Smoke from Western Wildfires Is Clouding East Coast Skies

The downtown skyline partially obscured by smoke from wildfires after sunset on September 13, 2020 in Los Angeles, California.

The downtown skyline partially obscured by smoke from wildfires after sunset on September 13, 2020 in Los Angeles, California.
Photo: Mario Tama (Getty Images)

The smoke from the fires out West, which has choked residents of California, Washington, and Oregon and painted the skies a haunting orange color, is absolutely everywhere. It’s blown thousands of miles east, and is now clouding up skies as far away as parts of New England, parts of Canada, and even Europe. Yes, you read that right.

The hazy pollution is swirling around a section of high atmospheric pressure over the Great Basin, then getting caught in winds and flowing east of the Rocky Mountains.
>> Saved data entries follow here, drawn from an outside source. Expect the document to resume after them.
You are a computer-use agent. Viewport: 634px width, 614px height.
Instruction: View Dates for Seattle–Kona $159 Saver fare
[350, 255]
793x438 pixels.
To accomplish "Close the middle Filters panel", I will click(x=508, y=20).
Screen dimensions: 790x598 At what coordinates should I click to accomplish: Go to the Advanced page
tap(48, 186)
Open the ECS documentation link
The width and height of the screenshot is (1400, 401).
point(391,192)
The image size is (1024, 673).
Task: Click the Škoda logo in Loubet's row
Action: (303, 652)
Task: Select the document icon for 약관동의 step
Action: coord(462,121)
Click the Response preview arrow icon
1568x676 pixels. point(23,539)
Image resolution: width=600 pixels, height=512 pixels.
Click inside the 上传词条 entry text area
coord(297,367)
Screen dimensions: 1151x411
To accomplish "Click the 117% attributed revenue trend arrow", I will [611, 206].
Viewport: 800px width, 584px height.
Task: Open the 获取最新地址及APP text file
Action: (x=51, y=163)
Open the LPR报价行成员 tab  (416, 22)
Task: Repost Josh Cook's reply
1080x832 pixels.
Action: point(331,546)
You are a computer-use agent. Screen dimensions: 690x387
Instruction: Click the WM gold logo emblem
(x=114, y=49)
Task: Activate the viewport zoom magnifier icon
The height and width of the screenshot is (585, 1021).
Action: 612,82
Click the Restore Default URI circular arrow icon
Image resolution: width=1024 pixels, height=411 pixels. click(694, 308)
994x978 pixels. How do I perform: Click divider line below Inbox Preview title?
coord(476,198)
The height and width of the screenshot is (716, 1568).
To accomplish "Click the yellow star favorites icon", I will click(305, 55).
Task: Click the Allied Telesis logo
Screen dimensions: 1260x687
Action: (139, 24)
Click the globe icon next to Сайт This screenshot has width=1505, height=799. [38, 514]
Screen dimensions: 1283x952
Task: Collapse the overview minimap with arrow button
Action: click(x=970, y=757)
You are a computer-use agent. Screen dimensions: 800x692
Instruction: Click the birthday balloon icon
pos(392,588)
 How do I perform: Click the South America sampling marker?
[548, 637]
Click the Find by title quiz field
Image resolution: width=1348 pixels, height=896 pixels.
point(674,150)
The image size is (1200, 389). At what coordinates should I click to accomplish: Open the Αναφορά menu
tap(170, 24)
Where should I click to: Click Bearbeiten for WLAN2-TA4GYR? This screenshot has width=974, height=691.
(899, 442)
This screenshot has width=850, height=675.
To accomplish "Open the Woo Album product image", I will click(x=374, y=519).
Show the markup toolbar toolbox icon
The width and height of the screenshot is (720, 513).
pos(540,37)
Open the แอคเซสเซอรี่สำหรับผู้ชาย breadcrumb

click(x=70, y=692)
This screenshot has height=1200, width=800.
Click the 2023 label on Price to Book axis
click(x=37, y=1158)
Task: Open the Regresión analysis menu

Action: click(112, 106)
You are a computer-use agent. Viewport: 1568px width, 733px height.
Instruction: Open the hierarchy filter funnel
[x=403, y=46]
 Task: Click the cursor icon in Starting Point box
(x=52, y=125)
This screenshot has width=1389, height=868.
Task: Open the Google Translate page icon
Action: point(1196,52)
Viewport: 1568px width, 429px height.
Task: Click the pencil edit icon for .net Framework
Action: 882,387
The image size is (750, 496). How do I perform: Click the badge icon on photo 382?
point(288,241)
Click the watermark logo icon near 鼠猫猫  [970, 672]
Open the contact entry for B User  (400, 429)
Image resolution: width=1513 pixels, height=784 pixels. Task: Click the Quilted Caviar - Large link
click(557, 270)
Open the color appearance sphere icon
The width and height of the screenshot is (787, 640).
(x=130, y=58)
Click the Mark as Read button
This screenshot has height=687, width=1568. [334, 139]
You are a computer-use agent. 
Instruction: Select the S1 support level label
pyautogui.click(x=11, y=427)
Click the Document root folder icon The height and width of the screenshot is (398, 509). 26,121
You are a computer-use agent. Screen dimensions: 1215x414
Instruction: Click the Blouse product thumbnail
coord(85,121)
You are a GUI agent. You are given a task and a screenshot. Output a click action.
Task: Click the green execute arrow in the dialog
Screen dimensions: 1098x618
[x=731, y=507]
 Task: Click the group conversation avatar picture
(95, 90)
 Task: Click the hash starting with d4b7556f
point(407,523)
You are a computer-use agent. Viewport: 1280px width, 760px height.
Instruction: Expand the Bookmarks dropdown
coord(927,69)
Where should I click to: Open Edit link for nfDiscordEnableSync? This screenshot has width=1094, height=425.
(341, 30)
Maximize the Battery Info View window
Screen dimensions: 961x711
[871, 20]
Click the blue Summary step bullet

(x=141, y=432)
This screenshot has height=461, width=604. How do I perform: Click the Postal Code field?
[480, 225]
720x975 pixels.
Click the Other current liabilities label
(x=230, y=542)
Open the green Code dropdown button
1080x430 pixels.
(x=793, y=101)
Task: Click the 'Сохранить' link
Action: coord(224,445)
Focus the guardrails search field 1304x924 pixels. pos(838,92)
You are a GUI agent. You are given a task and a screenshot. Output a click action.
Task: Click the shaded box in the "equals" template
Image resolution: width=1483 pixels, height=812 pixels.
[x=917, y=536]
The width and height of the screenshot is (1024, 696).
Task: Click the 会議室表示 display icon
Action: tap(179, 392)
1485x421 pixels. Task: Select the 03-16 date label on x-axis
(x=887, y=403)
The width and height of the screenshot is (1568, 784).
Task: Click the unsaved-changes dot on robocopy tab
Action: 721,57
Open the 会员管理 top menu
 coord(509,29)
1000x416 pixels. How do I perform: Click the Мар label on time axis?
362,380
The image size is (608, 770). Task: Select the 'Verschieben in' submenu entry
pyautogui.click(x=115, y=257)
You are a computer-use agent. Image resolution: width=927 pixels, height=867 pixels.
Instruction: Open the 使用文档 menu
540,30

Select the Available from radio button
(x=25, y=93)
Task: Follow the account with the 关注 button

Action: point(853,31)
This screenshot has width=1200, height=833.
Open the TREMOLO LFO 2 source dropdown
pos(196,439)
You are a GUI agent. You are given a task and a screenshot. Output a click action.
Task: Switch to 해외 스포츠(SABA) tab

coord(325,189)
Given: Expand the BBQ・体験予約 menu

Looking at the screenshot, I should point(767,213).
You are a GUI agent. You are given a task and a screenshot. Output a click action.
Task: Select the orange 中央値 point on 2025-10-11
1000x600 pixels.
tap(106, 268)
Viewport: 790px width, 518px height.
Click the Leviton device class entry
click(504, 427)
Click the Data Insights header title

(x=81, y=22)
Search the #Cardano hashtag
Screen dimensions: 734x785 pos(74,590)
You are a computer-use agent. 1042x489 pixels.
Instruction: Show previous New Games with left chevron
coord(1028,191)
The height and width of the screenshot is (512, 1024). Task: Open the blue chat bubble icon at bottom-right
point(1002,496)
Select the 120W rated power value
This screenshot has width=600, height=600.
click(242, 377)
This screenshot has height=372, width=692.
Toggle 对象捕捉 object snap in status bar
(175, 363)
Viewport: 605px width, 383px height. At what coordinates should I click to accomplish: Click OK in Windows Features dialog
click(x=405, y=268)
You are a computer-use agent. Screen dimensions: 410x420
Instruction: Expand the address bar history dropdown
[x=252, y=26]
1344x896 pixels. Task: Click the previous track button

It’s moving eastward in two large gusts, one which has blown it across the upper western U.S. to the Great Lakes and over toward central New York, and the other that’s pulled it southwest through Missouri, Illinois and Kentucky, according to the National Oceanic and Atmospheric Administration.

Along parts of the East Coast, there’s enough smoke in the air to block some of the sun’s radiation. On Tuesday morning, the National Weather Service’s Baltimore-Washington, DC, office tweeted that smoke in the Northeast and Mid-Atlantic region was “obscuring the sun, and will keep temperatures a few degrees cooler today than what would be observed if the smoke was not present.” Officials from the NWS Wakefield, Virginia office also said wildfire smoke was bringing a “hazy, milky sky” to the region, and the New York state office said it was the culprit for the “yellow or brown tinge” in the air.

As if that’s not scary enough, late last week, Dutch climate scientist Geert Jan van Oldenborgh said that smoke had travelled as far as the Netherlands, making the “sky grey instead of blue.” That far away, the smoke isn’t affecting air quality on the ground. NBC news analysts said that since it’s suspended in the upper atmosphere, about 20,000 feet up, there is no impact aside from end of days sunsets.

But over the West, where the wildfires have scorched over 4.6 million acres with many still burning, the haze is creating a public health crisis. Across parts of California, Oregon, and Washington, officials have advised people to stay indoors to reduce their exposure to the smoke. Even parts of western Canada that haven’t been touched by the fires themselves are seeing sooty air.

The smoke isn’t just annoying, it’s also dangerous. It fills the air with particulate matter, tiny pollution particles that can make their way into people’s lungs and into their hearts when they’re inhaled, causing all sorts of health problems.

Last week, air quality readings were so bad that they were literally off the charts. The air quality index measures a variety of pollutants. Readings over 200 are considered “very unhealthy” for humans, and readings over 300 is are considered “hazardous” for anyone to spend any amount of time outside. The scale is meant to max out at 500, but parts of Oregon hit 599 on the EPA’s map, and surpassed 700 in other parts of the state on PurpleAir’s monitor.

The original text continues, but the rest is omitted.